━━━ Texto mostrado ━━━

Solteros: cómo aman los chilenos
Es interesante la imagen que los dating shows están entregando sobre la vida amorosa nacional. De hecho, si Espías del amor (CHV) es capaz de escenificar situaciones de desesperación tal que los protagonistas carecen de certezas respecto a la identidad y el género de sus parejas , en Solteros, de Canal 13, aquello toma un tono más bien triste, como si el goce televisivo dependiese de exhibir la precariedad afectiva de una generación.
El show tiene una premisa sencilla: dos mujeres y dos hombres se conocen en el set, forman parejas, pasan tiempo juntos y luego deciden quién se queda con quién. Entre medio, comparten casas, tienen citas, hacen juegos sexies, hablan con sicólogos, tienen escarceos amorosos y se hacen confesiones demoledoras. Por supuesto, el casting es malévolo: todos están quebrados y fracasados, todos están solos o han sido abandonados, o tienen fobias de las que ni siquiera son conscientes. Gracias a lo anterior, el espectador accede a sus relatos como si se tratase de un culebrón acelerado. Con esto, Solteros juega a ejecutar un melodrama comprimido de las historias de los concursantes. Si en un capítulo era posible ver la neurosis incontrolable de un hombre que no soportaba el humo del cigarrillo de sus posibles parejas, en otro veíamos cómo una muchacha luego era hostigada por un pretendiente que la había hecho dormir en una pieza pintada de azul donde en un muro estaba la insignia del club de fútbol Everton.

━━━ Datos almacenados ━━━

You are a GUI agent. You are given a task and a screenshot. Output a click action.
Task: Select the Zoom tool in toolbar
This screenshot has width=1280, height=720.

━━━

Duplica sin cambios el fragmento del texto sobre Solteros que comienza en las palabras "Solteros: cómo aman" y termina después de "de una generación.".

* [Resultado]:
Solteros: cómo aman los chilenos
Es interesante la imagen que los dating shows están entregando sobre la vida amorosa nacional. De hecho, si Espías del amor (CHV) es capaz de escenificar situaciones de desesperación tal que los protagonistas carecen de certezas respecto a la identidad y el género de sus parejas , en Solteros, de Canal 13, aquello toma un tono más bien triste, como si el goce televisivo dependiese de exhibir la precariedad afectiva de una generación.